In the second case, targeted gene-by-gene analysis offers a more focused approach, allowing researchers to predict the expression levels of certain genes based on the image data. This approach provides a more granular understanding of gene expression dynamics and enables the identification of key molecular players involved in biological processes.
The choice between dimensional reduction for a broad gene expression overview and predicting individual gene expressions depends on the specific research objectives. While dimensional reduction offers a broader perspective suited for macroscopic analyses and tissue classification, targeted gene-by-gene analysis provides deeper insights into the intricate molecular mechanisms underlying tissue-specific functions and pathological conditions.
Now, we can build a united view of the data. To this end, we can concatenate PCA components of slide embeddings and PCA components of gene expression data. The combined vector could then be represented as a unified UMAP (Fig. 19) and t-SNE (Fig. 20).
These unified results also show fairly well-distinguished clusters. Thus, one may hope that the combination of molecular and imaging data indeed improves the sensitivity of the analysis (ability to distinguish otherwise similar tissues).
Another application of such integration could be a prediction of gene expression using histopathological images. This could be done, for example, by building a linear or non-linear regression model for each gene. This model would take all image embeddings as independent variables and predict gene expression. Measures like R2 between predicted and real gene expression values could be used to select the top recoverable genes.
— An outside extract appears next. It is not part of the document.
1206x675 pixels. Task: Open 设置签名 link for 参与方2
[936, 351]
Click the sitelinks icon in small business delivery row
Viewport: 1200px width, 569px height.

The other approach to gene expression prediction would be presenting each cluster of samples on UMAP with a single (averaged) gene expression vector. As soon as a new image is clustered with one of the clusters of the training set, its genomic modality would be estimated by the “average” gene vector. This method may be less precise compared to the previous but it can help when the entire transcriptome must be recovered for the analysis of biological processes.
Conclusion
In this study, we leveraged deep learning methods to analyze histopathological images and combine the results with gene expression data from the GTEx dataset. We considered RNA sequencing and HE-stained images across 40 types of non-diseased tissues.
Employing models like EfficientNet_B0, we achieved significant accuracy in tissue classification, despite challenges like the misclassification between similar tissue types. Our analysis suggests that with further training, models not only improve in accuracy in the training dataset but also in extracting relevant embeddings, as evidenced by clearer tissue clustering in UMAP visualizations. Interestingly, other works show that long training may increase performance not only in training but also in testing sets (so-called grokking of the neural network). We explored integrating histopathological and gene expression data, employing strategies like dimensional reduction and gene prediction models. This integration revealed distinct clusters, enhancing our ability to differentiate tissues and potentially improving diagnostic sensitivity if applied to ill patients. The multimodal approach in the future will improve medical diagnostics and personalized medicine. We emphasize the importance of deep learning in extracting meaningful insights from complex biomedical data.